The Doomsday Clock is a Measure of Liberal Hysteria, not Armageddon
If you listen to the naysayers, we’re on the precipice, just a few moments away from nuclear Armageddon, ever since Trump became President of the United States of America. As people asked during the campaign, is Trump the right person to trust with “the nuclear football”, the button that enables the President to launch a retaliatory strike against a foreign nation in the event of clear and present danger?
We’ve been here before, of course. When forty-two-year-old Teddy Roosevelt took office upon the assassination of President McKinley, people were convinced that his no-nonsense shakeup of government as usual and breakup of the unions marked the end of America as a nation. Heck, back in 1795, our first president George Washington approved of the Jay Treaty, detailing the post-Revolution relationship between America and England, only to have Thomas Jefferson accuse Washington of treason for favoring the British over the French.

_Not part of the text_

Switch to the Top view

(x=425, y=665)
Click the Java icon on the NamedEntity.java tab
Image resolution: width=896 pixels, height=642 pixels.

In modern times, however, we have abstract metaphors for treason, for war, and for danger. Agitprop rules the day, which is why we have a War on Drugs and a War on Terrorism. And now we have the resurrection of yet another Cold War-era metaphor: The Doomsday Clock.
The Doomsday Clock was created by a group of scientists who managed a publication about nuclear warfare research called the Bulletin of The Atomic Scientists. The clock itself first showed up back in 1947 and its starting position was “seven minutes to midnight,” with midnight symbolizing earth’s end.
The group describes the clock as: “symbolizing the urgency of the nuclear dangers that the magazine’s founders—and the broader scientific community—are trying to convey to the public and political leaders around the world.”